Pour l’heure, la date du procès n’est pas encore connue. Pis, son instruction a été retardée pour des raisons “inhérentes au fonctionnement de la Belgique”, comme le décrit Sarah Van Riel, et plus précisément “à cause d’un emploi des langues problématiques”, d’après l’avocat en charge de l’affaire, Denis Philippe, du cabinet Philippe and Partners. “Durant l’audience d’introduction, la Région flamande a demandé un changement de langue de la procédure judiciaire vers le néerlandais”, explique-t-il. Malgré deux plaintes devant le tribunal de grande instance, la Région flamande a introduit l’affaire en cassation. Verdict dans trois mois.
Un intérêt d’ordre général
“Ce procès sera encore plus coûteux pour l’État et les régions dans le cas où ils n’en respecteraient pas l’issue : il leur faudrait alors verser une somme non négligeable sous forme d’amendes civiles aux codemandeurs”, argue l’avocat Denis Philippe, sûr de gagner.

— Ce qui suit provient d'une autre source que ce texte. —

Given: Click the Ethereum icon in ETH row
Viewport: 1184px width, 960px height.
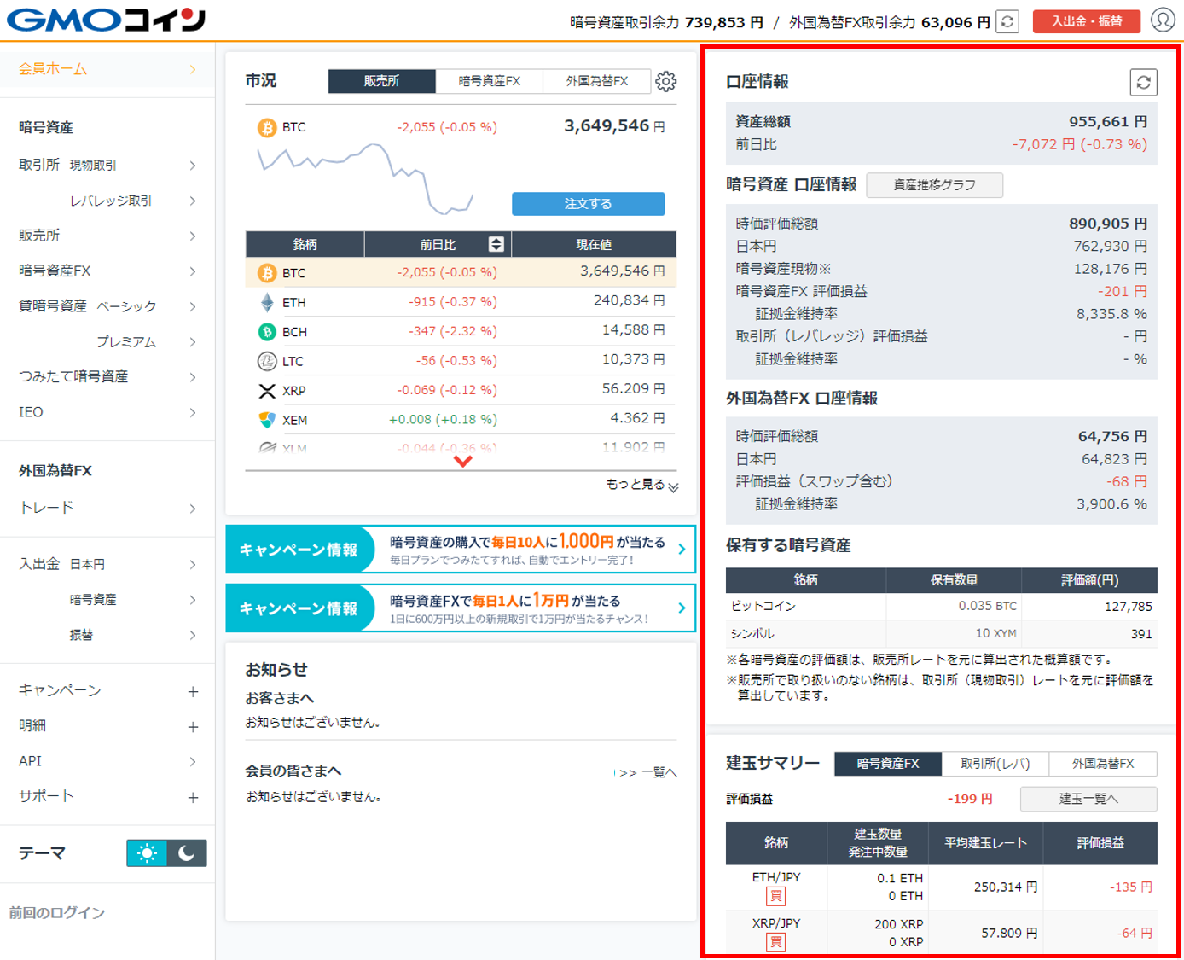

Et le spécialiste “de la responsabilité civile à un niveau international”, comme il se décrit lui-même, de rappeler la responsabilité de la Belgique pour un “intérêt d’ordre général, qui compte parmi les intérêts les plus primordiaux de notre société”. Ravi de défendre une “action collective majeure pour une cause”, Denis Philippe s’est associé à Roger Cox, l’avocat néerlandais qui a remporté un procès comparable contre le gouvernement néerlandais en juin 2015, obligeant son État à réduire ses émissions de gaz à effet de serre.
Lui, comme les plus de 16 800 citoyens codemandeurs veulent y croire : en Belgique, ils sont en train de poser les jalons d’une justice climatique. La leur.